Pixel coordinate grounding data
·····

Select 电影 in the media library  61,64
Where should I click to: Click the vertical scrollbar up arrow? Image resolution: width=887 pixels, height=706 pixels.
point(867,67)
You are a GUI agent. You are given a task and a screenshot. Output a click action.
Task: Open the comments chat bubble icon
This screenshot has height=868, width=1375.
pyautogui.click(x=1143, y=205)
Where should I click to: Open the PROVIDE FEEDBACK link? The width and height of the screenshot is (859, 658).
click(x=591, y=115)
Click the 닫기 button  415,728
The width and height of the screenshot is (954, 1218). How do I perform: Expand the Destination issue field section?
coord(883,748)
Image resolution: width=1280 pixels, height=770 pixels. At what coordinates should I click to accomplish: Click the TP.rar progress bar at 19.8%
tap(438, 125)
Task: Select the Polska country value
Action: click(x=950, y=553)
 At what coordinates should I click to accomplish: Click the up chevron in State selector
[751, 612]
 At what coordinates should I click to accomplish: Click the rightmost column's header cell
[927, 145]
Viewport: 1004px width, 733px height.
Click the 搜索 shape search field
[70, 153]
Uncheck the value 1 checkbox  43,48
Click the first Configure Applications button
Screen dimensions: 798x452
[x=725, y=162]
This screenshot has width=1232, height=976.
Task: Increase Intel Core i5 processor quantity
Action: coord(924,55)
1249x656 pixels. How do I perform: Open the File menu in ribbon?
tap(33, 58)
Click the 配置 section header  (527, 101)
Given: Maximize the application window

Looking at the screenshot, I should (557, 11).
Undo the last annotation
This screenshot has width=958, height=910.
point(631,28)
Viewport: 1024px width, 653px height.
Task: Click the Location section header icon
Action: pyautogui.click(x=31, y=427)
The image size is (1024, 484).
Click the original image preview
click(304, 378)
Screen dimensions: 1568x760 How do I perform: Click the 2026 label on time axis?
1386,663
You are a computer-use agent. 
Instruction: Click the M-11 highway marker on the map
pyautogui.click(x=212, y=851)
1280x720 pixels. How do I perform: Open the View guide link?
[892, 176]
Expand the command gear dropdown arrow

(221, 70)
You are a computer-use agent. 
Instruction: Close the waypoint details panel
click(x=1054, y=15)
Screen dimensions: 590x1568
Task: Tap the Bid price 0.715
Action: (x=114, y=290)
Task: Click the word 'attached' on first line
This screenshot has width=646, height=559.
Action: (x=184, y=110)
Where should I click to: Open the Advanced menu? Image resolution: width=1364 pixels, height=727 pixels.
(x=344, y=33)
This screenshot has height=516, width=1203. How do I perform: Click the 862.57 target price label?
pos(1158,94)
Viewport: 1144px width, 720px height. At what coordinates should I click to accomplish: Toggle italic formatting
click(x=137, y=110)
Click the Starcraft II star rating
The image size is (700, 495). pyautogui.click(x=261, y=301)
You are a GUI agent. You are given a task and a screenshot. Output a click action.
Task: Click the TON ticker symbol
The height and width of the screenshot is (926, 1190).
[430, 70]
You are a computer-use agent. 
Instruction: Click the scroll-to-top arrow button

·····

# WHAT YOU ARE ASKED TO DO
Please retype the entries above in full, exactly as they stand.

# YOUR RESPONSE
Select 电影 in the media library  61,64
Where should I click to: Click the vertical scrollbar up arrow? Image resolution: width=887 pixels, height=706 pixels.
point(867,67)
You are a GUI agent. You are given a task and a screenshot. Output a click action.
Task: Open the comments chat bubble icon
This screenshot has height=868, width=1375.
pyautogui.click(x=1143, y=205)
Where should I click to: Open the PROVIDE FEEDBACK link? The width and height of the screenshot is (859, 658).
click(x=591, y=115)
Click the 닫기 button  415,728
The width and height of the screenshot is (954, 1218). How do I perform: Expand the Destination issue field section?
coord(883,748)
Image resolution: width=1280 pixels, height=770 pixels. At what coordinates should I click to accomplish: Click the TP.rar progress bar at 19.8%
tap(438, 125)
Task: Select the Polska country value
Action: click(x=950, y=553)
 At what coordinates should I click to accomplish: Click the up chevron in State selector
[751, 612]
 At what coordinates should I click to accomplish: Click the rightmost column's header cell
[927, 145]
Viewport: 1004px width, 733px height.
Click the 搜索 shape search field
[70, 153]
Uncheck the value 1 checkbox  43,48
Click the first Configure Applications button
Screen dimensions: 798x452
[x=725, y=162]
This screenshot has width=1232, height=976.
Task: Increase Intel Core i5 processor quantity
Action: coord(924,55)
1249x656 pixels. How do I perform: Open the File menu in ribbon?
tap(33, 58)
Click the 配置 section header  (527, 101)
Given: Maximize the application window

Looking at the screenshot, I should (557, 11).
Undo the last annotation
This screenshot has width=958, height=910.
point(631,28)
Viewport: 1024px width, 653px height.
Task: Click the Location section header icon
Action: pyautogui.click(x=31, y=427)
The image size is (1024, 484).
Click the original image preview
click(304, 378)
Screen dimensions: 1568x760 How do I perform: Click the 2026 label on time axis?
1386,663
You are a computer-use agent. 
Instruction: Click the M-11 highway marker on the map
pyautogui.click(x=212, y=851)
1280x720 pixels. How do I perform: Open the View guide link?
[892, 176]
Expand the command gear dropdown arrow

(221, 70)
You are a computer-use agent. 
Instruction: Close the waypoint details panel
click(x=1054, y=15)
Screen dimensions: 590x1568
Task: Tap the Bid price 0.715
Action: (x=114, y=290)
Task: Click the word 'attached' on first line
This screenshot has width=646, height=559.
Action: (x=184, y=110)
Where should I click to: Open the Advanced menu? Image resolution: width=1364 pixels, height=727 pixels.
(x=344, y=33)
This screenshot has height=516, width=1203. How do I perform: Click the 862.57 target price label?
pos(1158,94)
Viewport: 1144px width, 720px height. At what coordinates should I click to accomplish: Toggle italic formatting
click(x=137, y=110)
Click the Starcraft II star rating
The image size is (700, 495). pyautogui.click(x=261, y=301)
You are a GUI agent. You are given a task and a screenshot. Output a click action.
Task: Click the TON ticker symbol
The height and width of the screenshot is (926, 1190).
[430, 70]
You are a computer-use agent. 
Instruction: Click the scroll-to-top arrow button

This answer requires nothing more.